科学技術振興機構(JST)イノベーションサテライト茨城とつくば市は30日、つくば地区での先端バイオ・医療産業の創出に向けて、JSTが支援する大学や研究機関などの育成研究成果報告会とシーズ発表会を同市役所内で開いた。バイオ・医療分野での新技術を利用した新製品の開発や新事業の創出に関心がある企業などを対象に、企業が求める新技術や研究者との出会いを図り、研究成果の企業化を進めることが狙い。

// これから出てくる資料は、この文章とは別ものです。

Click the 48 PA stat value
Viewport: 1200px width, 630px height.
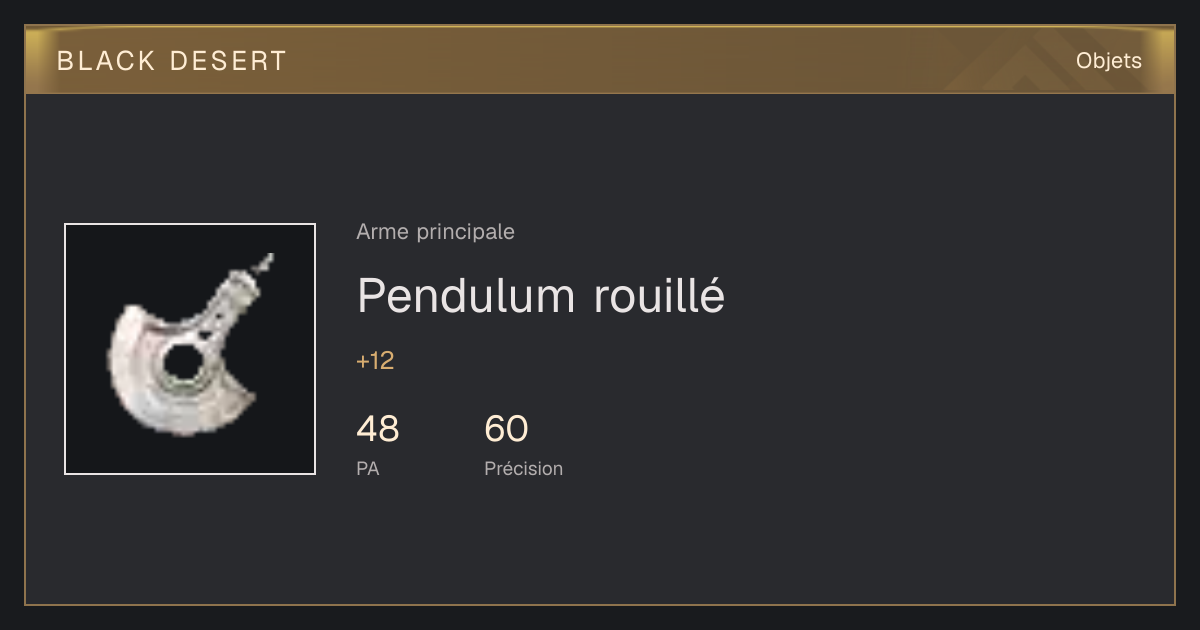[x=377, y=429]
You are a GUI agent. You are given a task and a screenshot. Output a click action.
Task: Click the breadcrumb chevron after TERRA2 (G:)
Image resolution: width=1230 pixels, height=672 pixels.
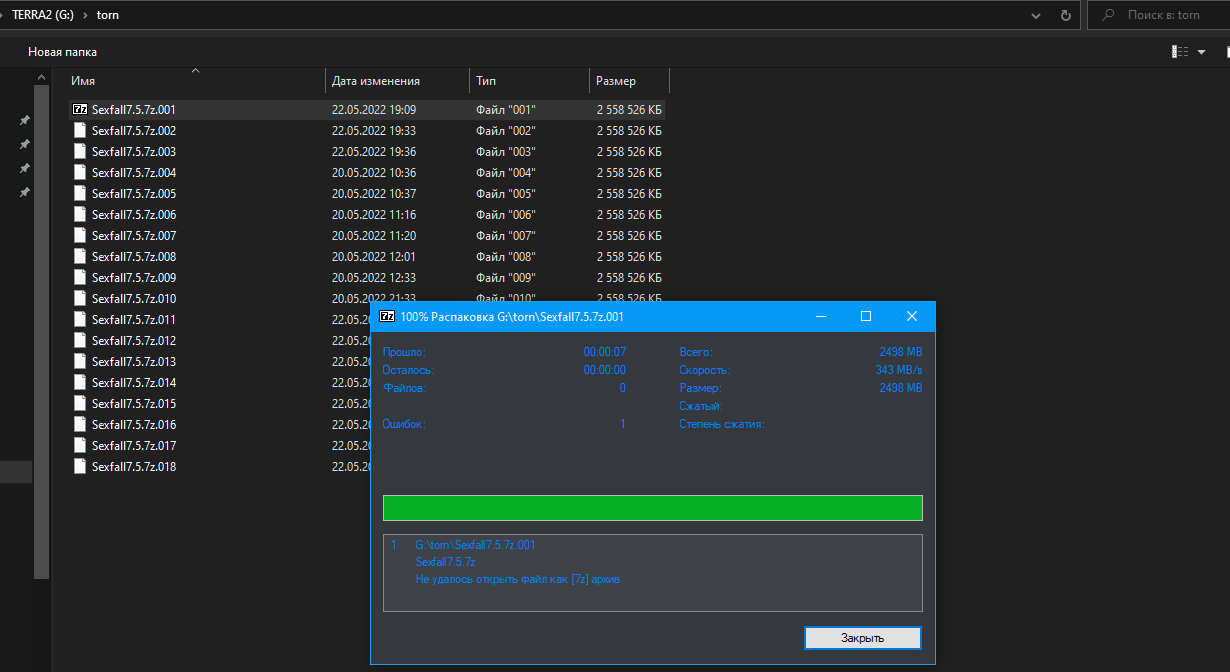click(84, 15)
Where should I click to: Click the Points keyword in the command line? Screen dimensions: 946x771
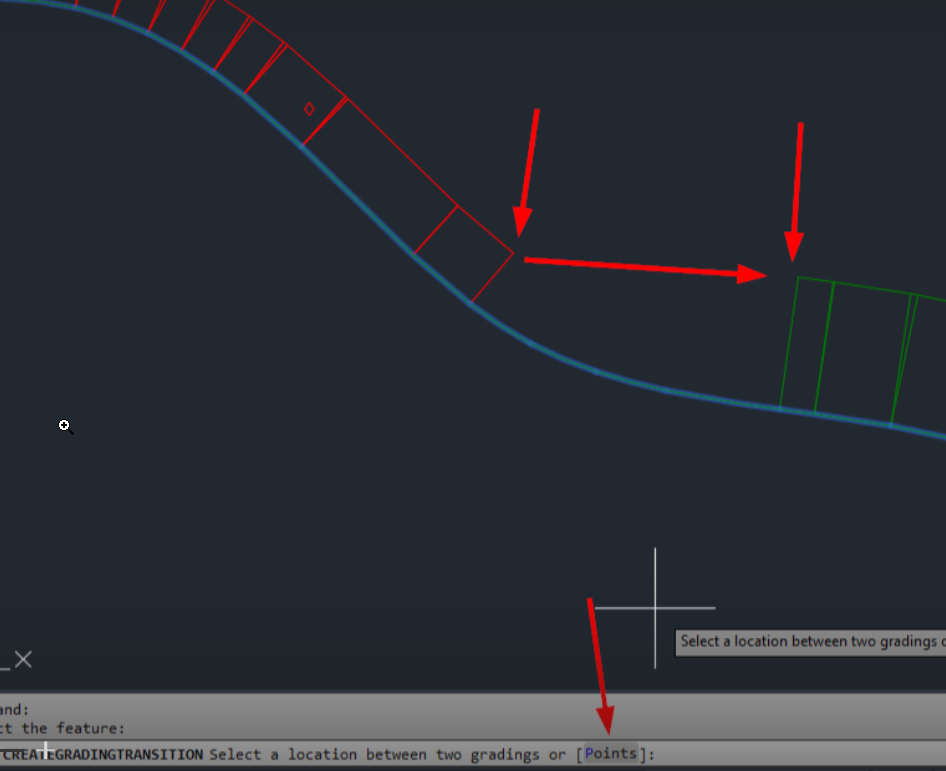click(x=610, y=753)
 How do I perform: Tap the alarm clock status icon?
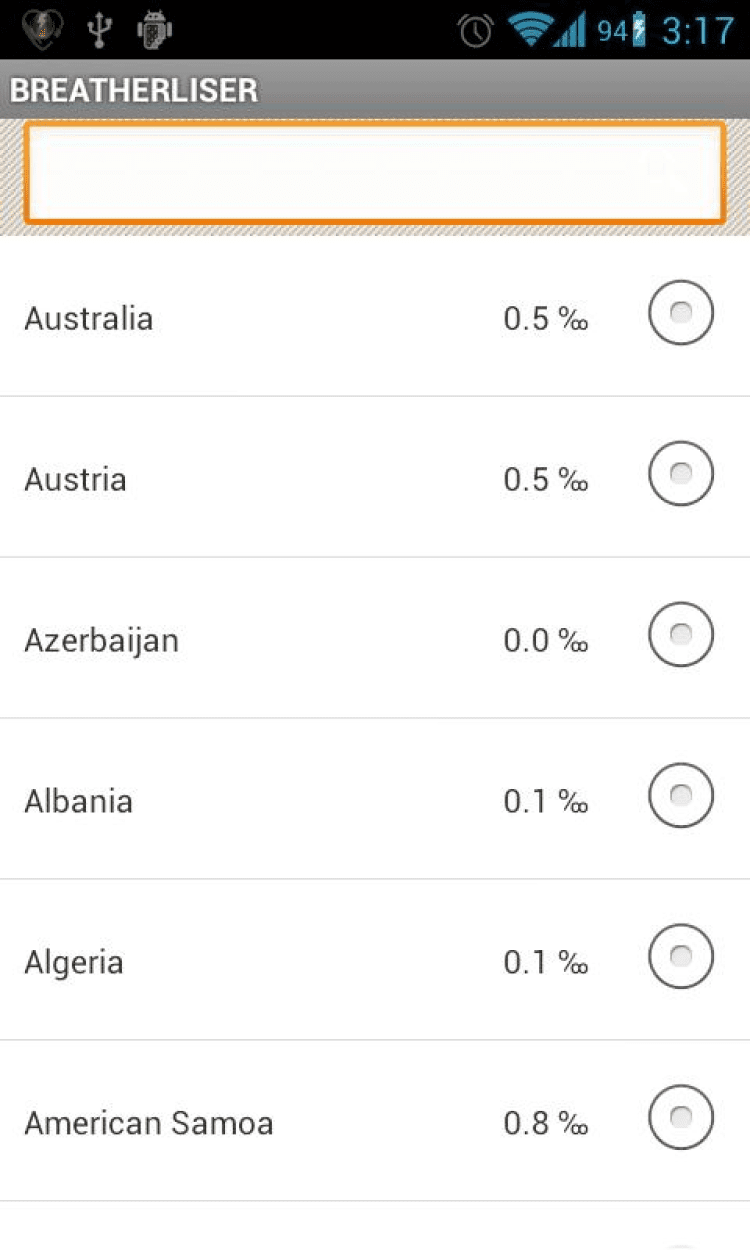pos(475,31)
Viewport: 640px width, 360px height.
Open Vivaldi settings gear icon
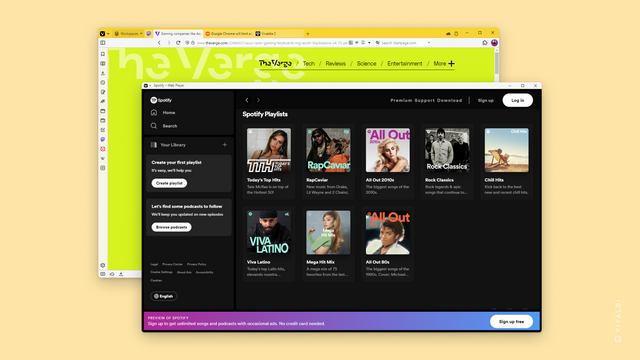103,265
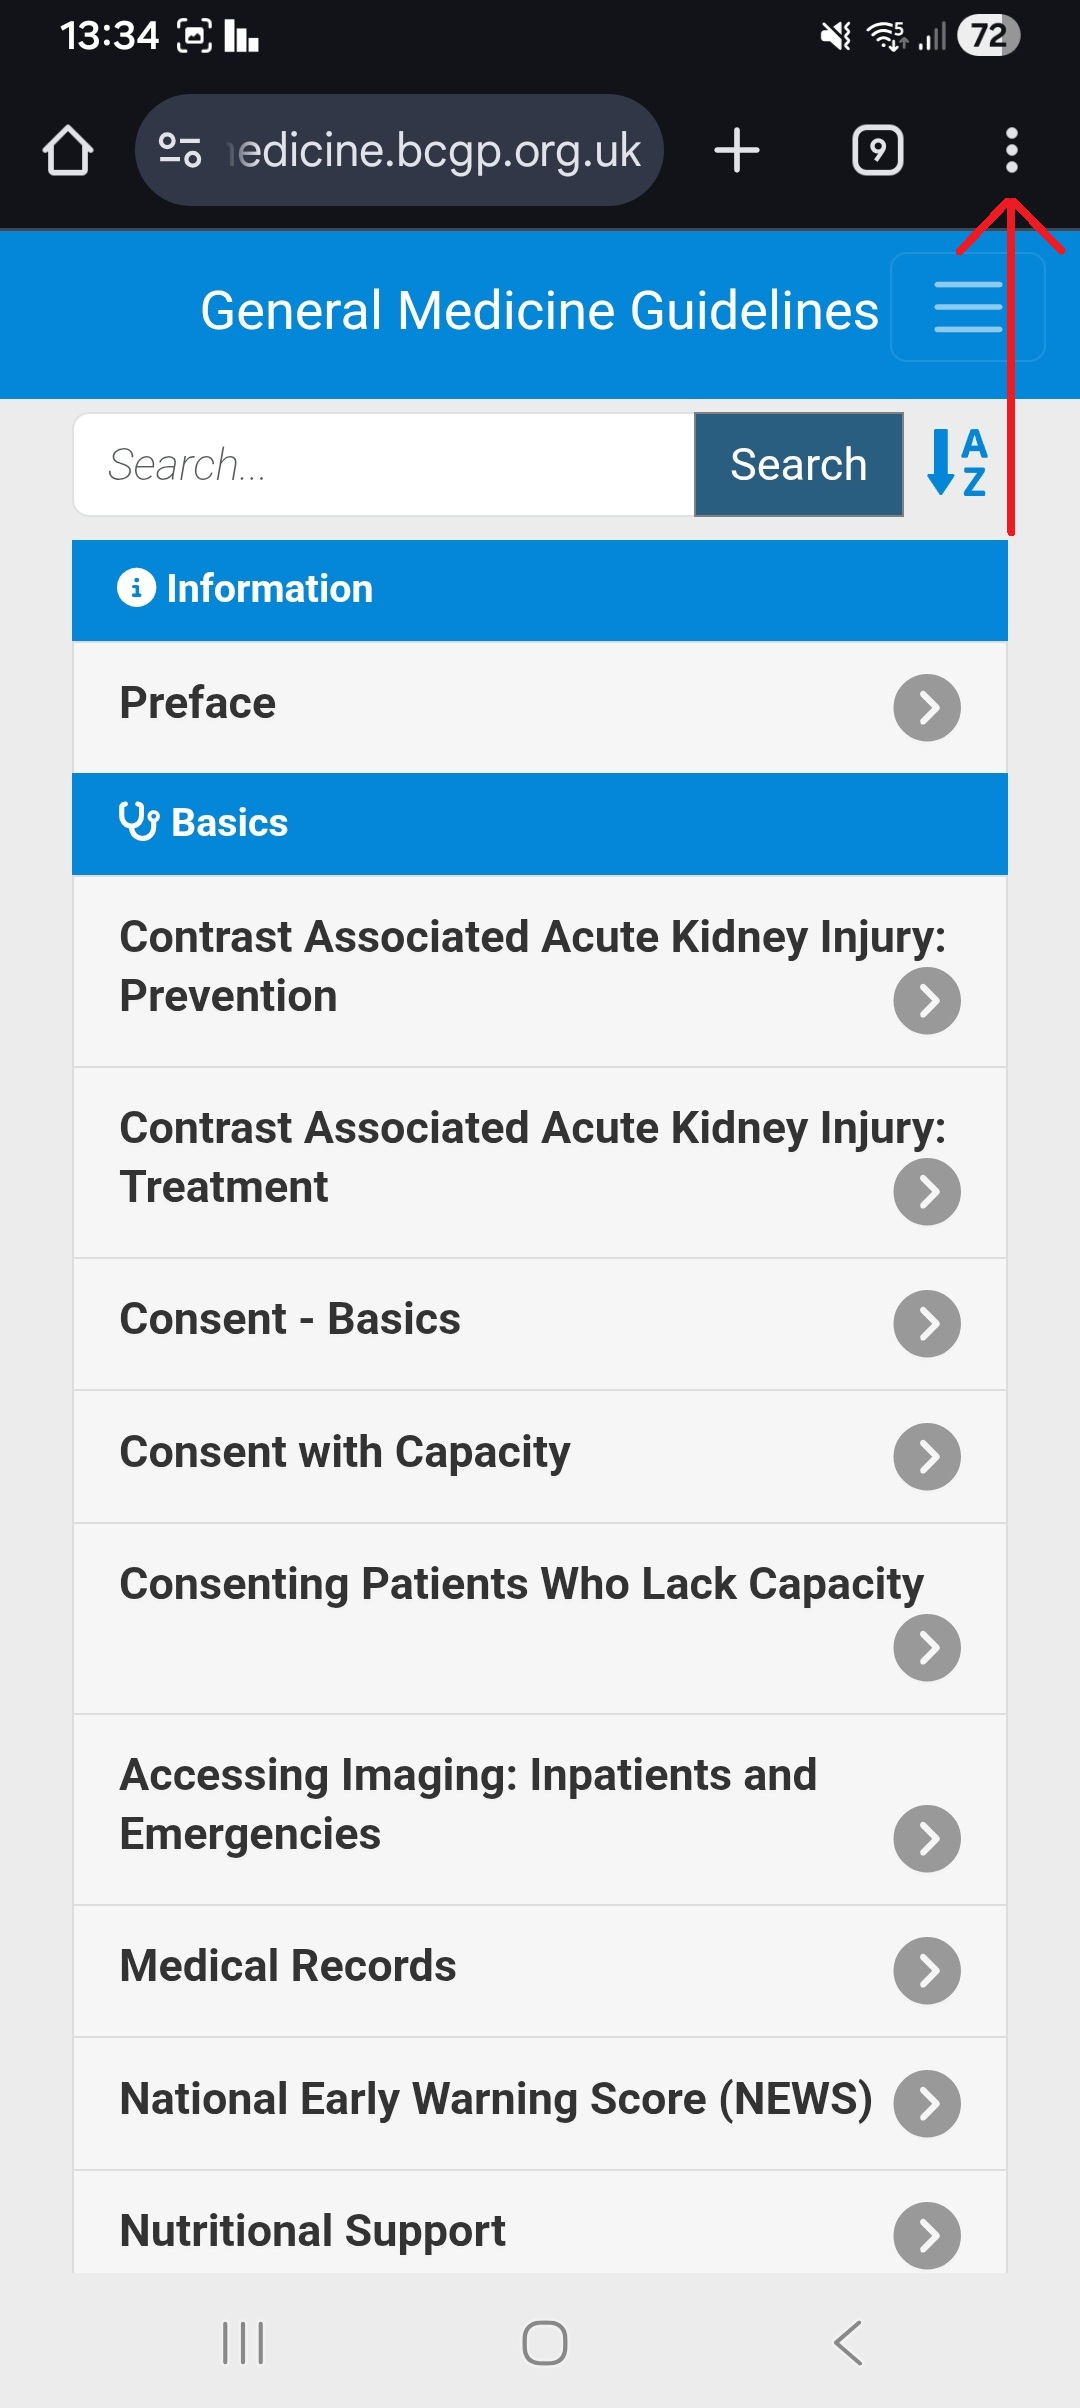1080x2408 pixels.
Task: Toggle A-Z alphabetical sort icon
Action: [x=957, y=463]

国が進めるライフイノベーションの推進とともに、県圏央道沿線地域産業・交流活性化協議会が進める県内圏央道沿線地域でのバイオメディカル関連産業創出に役立てる。報告会・発表会には関東各都県の企業関係者など約70人が参加した。
JSTイノベーションサテライト茨城の後藤勝年館長は「バイオメディカル関連産業は、まだ始まったばかりで発展途上にあり、参入企業が少ない。今後、産業の大きな柱の一つとしてますます発展していかなければならない」とあいさつした。
市原健一市長は「日本の社会経済情勢は深刻な局面にある中、ライフイノベーションの創造を支援するJSTの取り組みは不可欠。市はJSTと連携して、新たなニーズの発信と育成支援を図っていきたい」と述べた。
続いて同市産業担当理事の河原雄図氏は、同市がものづくり企業の技術開発支援に向けて、「技術開発の街ブランド」強化の一翼を担う実践的戦略構築に取り組んでいることを報告した。
この後、筑波大をはじめ、物質・材料研究機構や東京農工大、産業技術総合研究所、慶応大学の研究員らが、合わせて11のバイオ・医療関係分野での育成研究成果報告やシーズ発掘試験成果を報告した。